転職サイトの活用法と転職に成功する女性とは

3.企業が女性に求めるもの

 職場で働くという点で、企業が女性に求めるものは、男性と変わりありません。20代であれば「将来性を感じさせるポテンシャル」、30代であれば「即戦力となりうる専門スキル」、40代であれば「組織運営ができるマネジメント力」です。

 ですが実際には、女性ならではのチェックポイントがあります。それは、家庭の事情を仕事に持ち込まないかどうかです。企業サイドに立つと、子どものケガや病気が原因で、遅刻・早退・欠勤が多い社員に、責任をもった仕事を任せるわけにはいきません。そうした社員が一人いると、同じ組織で働くひとたちに余計な負担を強いることになります。

 転職直後に結婚や妊娠の計画があるひとを採用したくないと考えるのは、募集にかけた費用を回収できないことへの不安があるからです。女性がキャリアアップを目指して転職をしたいと考えるなら、企業が採用する人材に求めるニーズを的確に理解し、その意向にそうという覚悟が必要です。

 女性がキャリアアップを目指すなら、20代でキャリアプランを明確にし、転職を果たしておくのがベストでしょう。転職後に会社で実績を出せば、産休や育休をとって復帰しやすい環境をつくれます。自分の都合だけでなく、企業のリスクも理解したうえで、働きやすい会社や職種を探すことも検討しましょう。

4.女性向けの転職サイトを活用しよう

 女性が長く働きやすい職場や仕事を探そうと思うなら、女性向けの転職サイトを活用することをおすすめします。業界や職種、雇用スタイルもさまざまな求人を検索しやすいので、家庭と両立しやすい求人情報を探しやすいというメリットがあります。
 
 一方、家庭を持っても、男性と同じようにキャリアを積んでいきたいと考えているなら、求職サイトだけでなく、転職エージェントを活用するとよいでしょう。転職エージェントに登録すると、専任のキャリアコンサルタントのカウンセリングや、個別のサポートを受けることができます。

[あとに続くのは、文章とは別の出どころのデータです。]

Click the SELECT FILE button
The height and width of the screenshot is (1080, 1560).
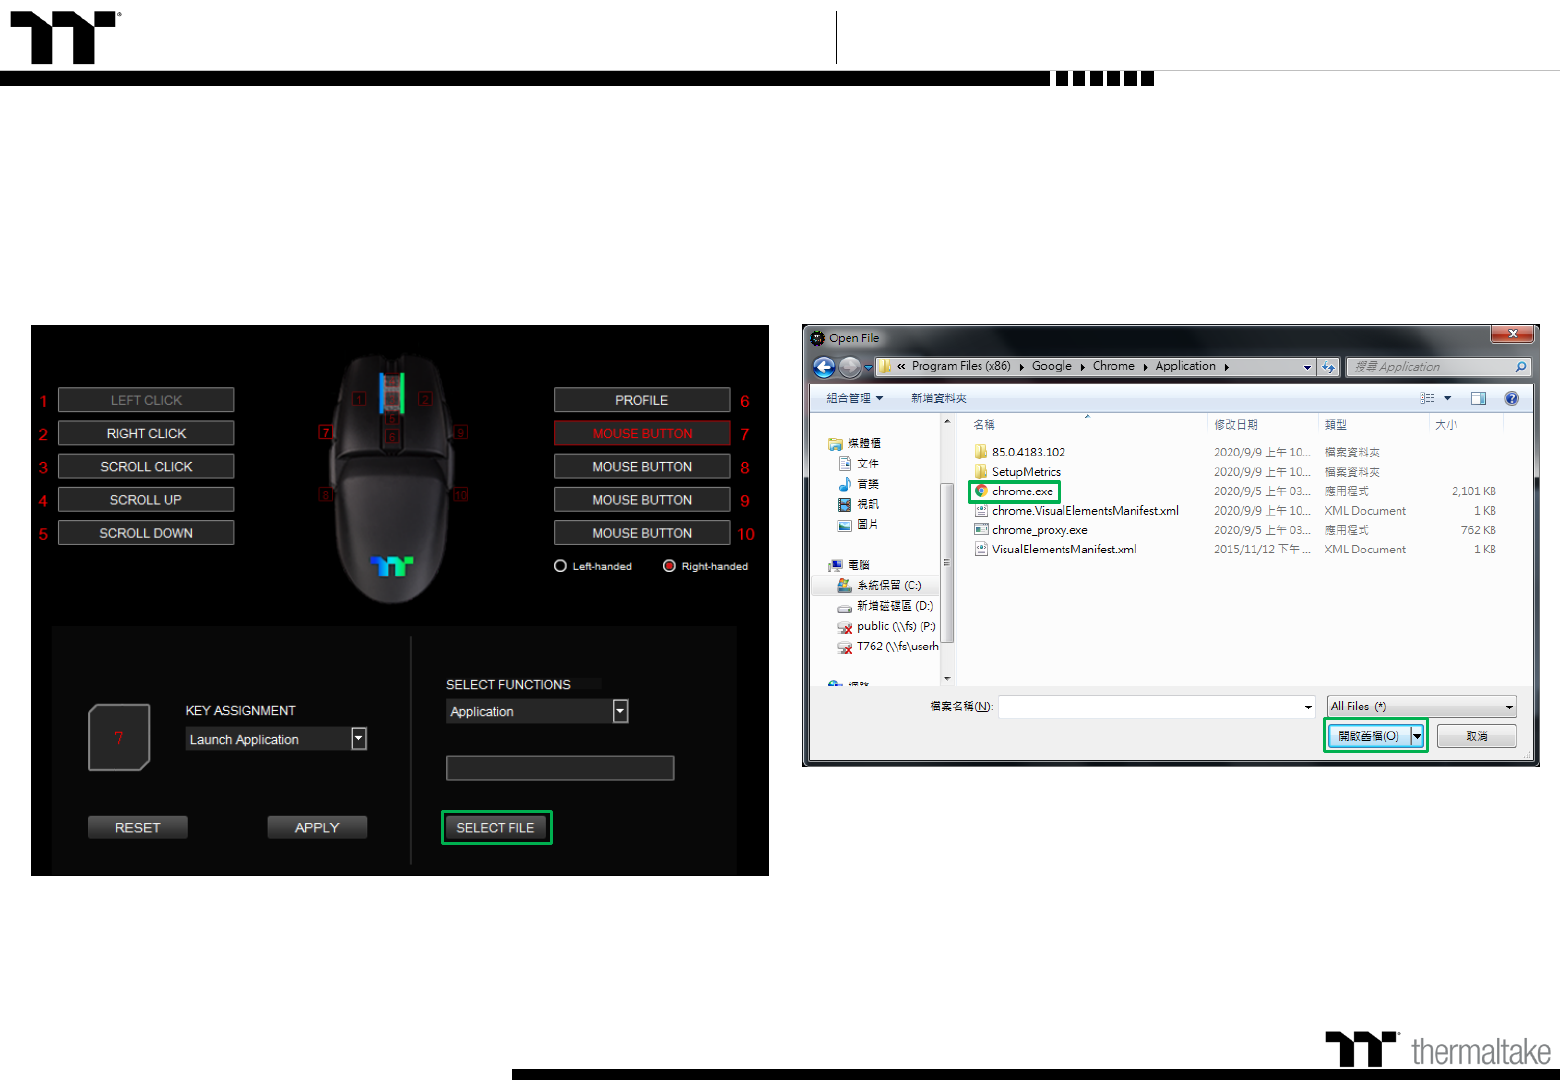pos(496,828)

自分のこれまでのキャリアを活かして、別な仕事のキャリアチェンジしたり、自分の条件に合った企業を紹介してもらえれば、働きやすい仕事に就きやすくなります。

 転職サイトも、運営会社ごとに得意な業界や職種、エリアが異なりますので、まずはサイト自体のリサーチをして、複数のサイトに登録し、様子を見ることから始めましょう。転職サイトに自分の経歴をアップしておけば、企業からのスカウトが受けられるサービスがあるところがほとんどです。時間を有効活用しながら、条件にあった求人を探すには、最適な方法です。一つでも多くの求人情報を集め、じっくり比較検討したうえで、応募するようにしましょう。

いくつになっても転職できる女性とは?

 女性の中にも、30代・40代になっても、キャリアアップにつながる転職ができるひとがいます。それは、業界や職種の中で、自分の強みを確立し、実績を残してきたひとたちです。同じ業界でキャリアを積むことは、将来の自分の可能性を広げることになりますので、20代のうちから準備しておくよう、意識したいところです。

 また、こうした女性はプレゼン能力が高いという共通項があります。希望の転職を果たすためには、応募する企業に対し、自分を採用するメリットをしっかり伝えなければなりません。自分自身を客観的に見つめ、応募職種や企業とマッチする点をさりげなくアピールできるよう、徹底的に自己分析と企業研究を行っておきましょう。

 また、30歳を超えた場合、夫や恋人などに対し、その後生活の中で協力を仰ぐ必要があるひとと、家事や育児の分担などをお願いすることも必要になるかもしれません。キャリアを積むときには、責任と権限に男女比はありませんから、男性並みに働ける環境を整える努力も必要です。周囲の理解とサポートを受けられるように準備しておけば、転職での大きなPRポイントになります。多角的な視野に立ち、最適な転職は何かを考え、応募するようにしましょう。